The Conference on Major Weather Events and Impacts of 2018 is sponsored by the American Meteorological Society and organized by the AMS Board on Societal Impacts.
The Major Weather Events and Societal Impacts of 2018 symposium will have a poster session and a one day oral session that includes submitted abstracts and invited speakers. The sessions will specifically focus on the significant weather/water and climate events and their related societal impacts from winter of 2017-18 through the fall of 2018. Presentations and posters should include:
A brief meteorological/climatological review of the event that includes an assessment of its extremeness
Describe why the event was considered major in its societal impacts and what was learned about observing, forecasting and communicating the event.
Note: Due to the very limited number of time slots for oral presentations, authors need to contact the chairpersons prior to submitting their abstract. This helps with planning purposes and to balance the number of invited speakers and submitted abstracts. We also try to hold a slot or two for events that occur after the abstract deadlines. Submitted abstracts will be notified of acceptance no later than 1 November 2018, which is generally later than other conferences at the annual meeting.

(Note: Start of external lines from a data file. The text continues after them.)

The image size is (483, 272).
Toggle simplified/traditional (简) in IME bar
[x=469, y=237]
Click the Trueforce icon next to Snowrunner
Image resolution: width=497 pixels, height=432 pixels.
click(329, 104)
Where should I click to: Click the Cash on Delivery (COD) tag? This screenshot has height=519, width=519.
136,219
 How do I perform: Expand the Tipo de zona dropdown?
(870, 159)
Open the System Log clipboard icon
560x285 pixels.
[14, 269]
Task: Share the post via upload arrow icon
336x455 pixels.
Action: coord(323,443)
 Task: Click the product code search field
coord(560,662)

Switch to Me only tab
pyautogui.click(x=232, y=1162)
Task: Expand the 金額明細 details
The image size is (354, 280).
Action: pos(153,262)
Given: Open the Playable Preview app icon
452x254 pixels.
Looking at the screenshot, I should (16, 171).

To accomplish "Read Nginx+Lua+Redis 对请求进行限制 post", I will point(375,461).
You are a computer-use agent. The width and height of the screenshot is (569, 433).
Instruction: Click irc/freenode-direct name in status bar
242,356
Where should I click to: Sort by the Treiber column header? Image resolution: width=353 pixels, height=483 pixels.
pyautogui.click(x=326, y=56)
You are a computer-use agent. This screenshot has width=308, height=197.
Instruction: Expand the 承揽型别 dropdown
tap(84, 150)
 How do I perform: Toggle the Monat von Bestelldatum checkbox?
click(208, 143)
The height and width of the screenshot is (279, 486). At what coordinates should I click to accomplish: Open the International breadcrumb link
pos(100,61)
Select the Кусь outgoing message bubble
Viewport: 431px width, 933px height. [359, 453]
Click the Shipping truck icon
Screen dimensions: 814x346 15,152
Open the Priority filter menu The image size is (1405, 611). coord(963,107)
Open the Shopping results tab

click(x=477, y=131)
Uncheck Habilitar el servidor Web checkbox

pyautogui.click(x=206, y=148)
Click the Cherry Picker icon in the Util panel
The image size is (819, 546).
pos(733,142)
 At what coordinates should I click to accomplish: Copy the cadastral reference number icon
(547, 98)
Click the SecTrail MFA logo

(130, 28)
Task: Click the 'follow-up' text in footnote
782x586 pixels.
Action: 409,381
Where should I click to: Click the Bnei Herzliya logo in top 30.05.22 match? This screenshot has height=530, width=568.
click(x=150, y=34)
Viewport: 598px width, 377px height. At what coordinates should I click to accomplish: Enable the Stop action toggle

*Please note, abstract submission is closed for Major Weather Events and Impacts of 2018. Abstracts should only be entered for the special session, 2018 Hurricane, Cyclone and Typhoon Season.*
New! Special Session!
Major Weather Impacts is extending the call for papers to include the 2018 Hurricane, Cyclone and Typhoon season. It will include at least one session on Monday, and a poster session on Tuesday. The session will specifically focus on the significant tropical cyclones, hurricanes, and typhoons of 2018 and their impacts across the globe. Presentations and posters should include:
· A brief meteorological/climatological review of the event, and a look at the social and economic impacts.
· Describe the unique challenges in observing, forecasting and communicating the hazards of the event.